Namun, tidak semua keluarga bisa searah serta satu suara dalam pilihan. Sehingga lahir perbedaan yang membuat jurang perdebatan. Tak jarang menimbulkan konflik yang berkepanjangan. Masalah yang tidak pernah terselesaikan akan menjadi boomerang yang menakutkan. Jika tidak jalan untuk introspeksi memperbaiki hubungan maka jurang perpisahan semakin lebar. Seperti novel “The Photographer” karya Endang SSN yang menyajikan novel profesi dengan mengemas konflik keluarga, persahabatan dan semangat menggapai impian. 

Berawal dari keinginan Rasta, anak sulung Pak Hernowo yang sangat menggilai dunia fotografi. Cita-citanya ingin menjadi seorang fotographer kandas ketika sang ayah tidak menyetujui pilihannya. Perdebatan alot selalu terjadi, tidak ada alasan yang jelas tentang satu hal yang membuat Rasta mampu  memahami keinginan ayahnya.  Rasta sadar sebagai anak berbakti adalah kewajiban. Berlaku baik, mengalah serta menuruti apa yang menjadi keinginan orangtua adalah cara membuat mereka bahagia. Tetapi, sikap penurut Rasta menjadi sesuatu yang tidak disukai Raja adiknya. Raja cemburu sekali, karena kakaknya lebih diperhatikan oleh Pak Hernowo. Sedangkan Rasta tidak merasa seperti itu, membatin selalu dengan cita-citanya yang hampir raib. 

Permasalahan internal keluarga tersebut membuat rumah menjadi tidak menyenangkan. Sekalipun rumah mereka berada di perumahan Bogor yang teduh dan tenang. Rasta masih setia mencintai hobinya dalam diam. Walau selalu ada bayang-bayang Pak Hernowo yang membuatnya ingin menggantungkan kameranya dan meninggalkan impiannya itu. Tetapi Rasta sangat beruntung mempunyai Ian sahabat setia yang selalu menyemangati dunianya, yaitu fotografi.

Fotografi bukan hal yang sulit untuk ditaklukan, selama kecintaan terhadap fotografi belum luntur. Sesuatu yang dilakukan karena cinta, dengan cinta, dan untuk cinta tak akan pernah sia-sia. Tetes keringat yang mengalir adalah bumbu termanis yang menemani setiap bentuk pencapaian mimpi. (halaman 39).

Begitu banyak jatuh bangun Rasta dalam menggapai impian yang begitu sulit. Pak Hernowo yang sudah memberi harga mati untuk dunia fotografi dan Raja yang semakin  menghakimi dalam kata dan sikap. Rasta memilih membuka lembaran baru di Surabaya sebagai mahasiswa.
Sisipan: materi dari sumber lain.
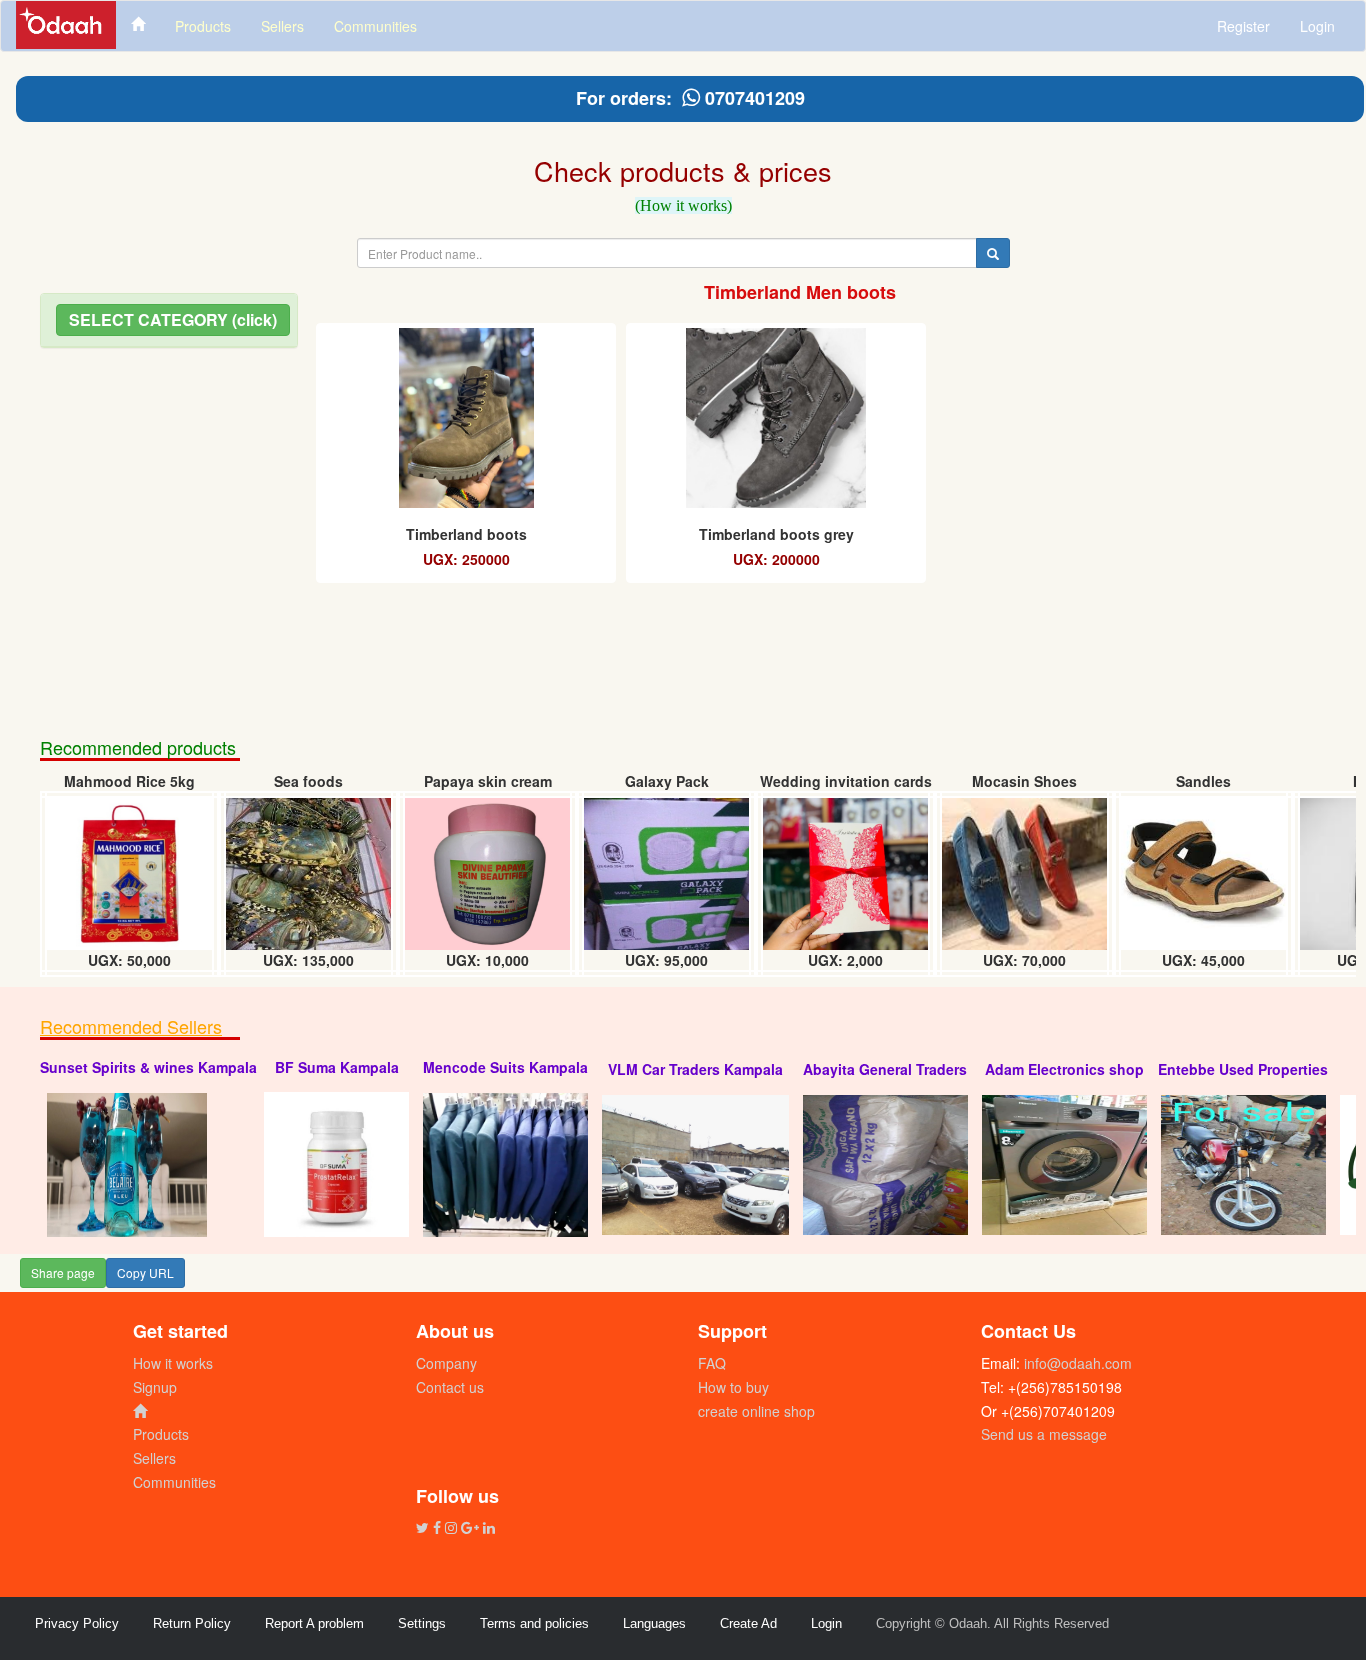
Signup (155, 1387)
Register (1243, 26)
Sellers (154, 1458)
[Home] (138, 23)
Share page (63, 1272)
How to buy (733, 1387)
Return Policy (192, 1623)
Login (1317, 26)
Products (161, 1434)
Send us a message (1044, 1434)
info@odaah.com (1076, 1363)
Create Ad (748, 1623)
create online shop (756, 1411)
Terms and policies (534, 1623)
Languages (654, 1623)
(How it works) (683, 205)
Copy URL (145, 1272)
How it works (173, 1363)
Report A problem (314, 1623)
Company (446, 1363)
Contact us (450, 1387)
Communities (174, 1482)
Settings (422, 1623)
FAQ (712, 1363)
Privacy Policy (77, 1623)
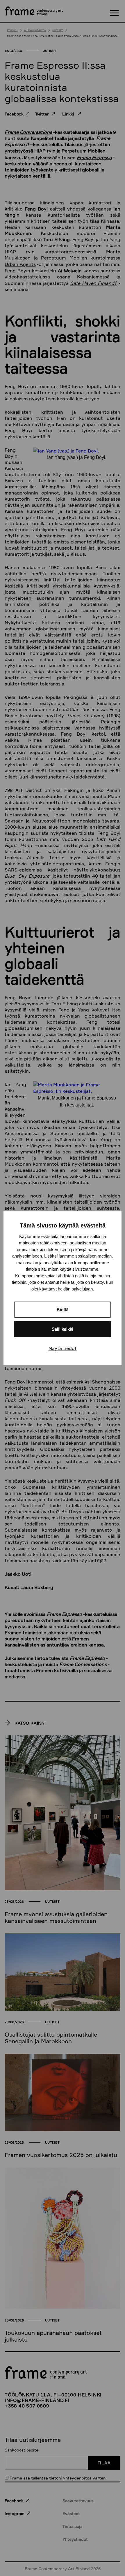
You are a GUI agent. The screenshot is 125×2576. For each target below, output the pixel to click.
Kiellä (62, 1309)
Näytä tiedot (63, 1348)
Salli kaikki (62, 1329)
Meninggalkan keluarganya dan sahabat terbaiknya. Tak di Sangka di kota Surabaya ini, Rasta justru  semakin lihai dalam membidik berkat tangan dingin Angga yang jago fotografi .  Namun Angga kadung menggantungkan kamera karena sebuah janji pada diri. 
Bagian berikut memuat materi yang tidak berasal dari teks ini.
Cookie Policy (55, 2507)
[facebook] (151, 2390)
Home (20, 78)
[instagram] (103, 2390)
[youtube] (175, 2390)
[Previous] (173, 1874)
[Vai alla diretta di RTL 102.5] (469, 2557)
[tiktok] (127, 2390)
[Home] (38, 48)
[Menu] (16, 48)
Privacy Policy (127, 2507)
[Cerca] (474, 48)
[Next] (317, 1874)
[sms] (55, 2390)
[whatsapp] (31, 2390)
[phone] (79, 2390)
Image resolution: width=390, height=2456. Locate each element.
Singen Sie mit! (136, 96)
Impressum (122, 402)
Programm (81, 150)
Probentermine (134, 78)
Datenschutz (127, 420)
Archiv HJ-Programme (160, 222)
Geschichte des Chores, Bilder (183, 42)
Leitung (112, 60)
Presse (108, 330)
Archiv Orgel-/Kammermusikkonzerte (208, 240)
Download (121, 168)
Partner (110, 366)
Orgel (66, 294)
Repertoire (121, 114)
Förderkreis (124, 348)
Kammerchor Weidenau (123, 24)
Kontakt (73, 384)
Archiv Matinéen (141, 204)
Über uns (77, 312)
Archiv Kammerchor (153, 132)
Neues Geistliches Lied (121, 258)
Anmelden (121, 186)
Hidup tak selamana monokrom. Sesekali ia harus colorfull. Namun cerita kadang menempatkan manusia pada pilihan yang harus dipilih. Ini bukan hitam putih, tapi hitam atau putih.  (halaman 168). 

Meninggalkan Surabaya dengan gelar sarjana, dan kembali ke kota Bogor untuk keluarga tercinta. Suasana yang sama, rumah dan aroma cemburu yang tak pernah layu. Percikan kembali lagi menyala. Hingga Rasta berlari ke kota impiannya di Jakarta dengan luka hati tak direstui oleh Pak Hernowo. Rasta mengajak Ian menaklukkan mimpi bersama. Jatuh bangun hidup di ibukota. Hingga satu persatu mimpi itu terwujud jadi nyata. Namun seketika menjatuhkan Rasta hingga tak berdaya. Kehancuran impiannya di depan mata yang menyeret sebuah nama dalam dendam lama atau orang baru yang tidak suka. 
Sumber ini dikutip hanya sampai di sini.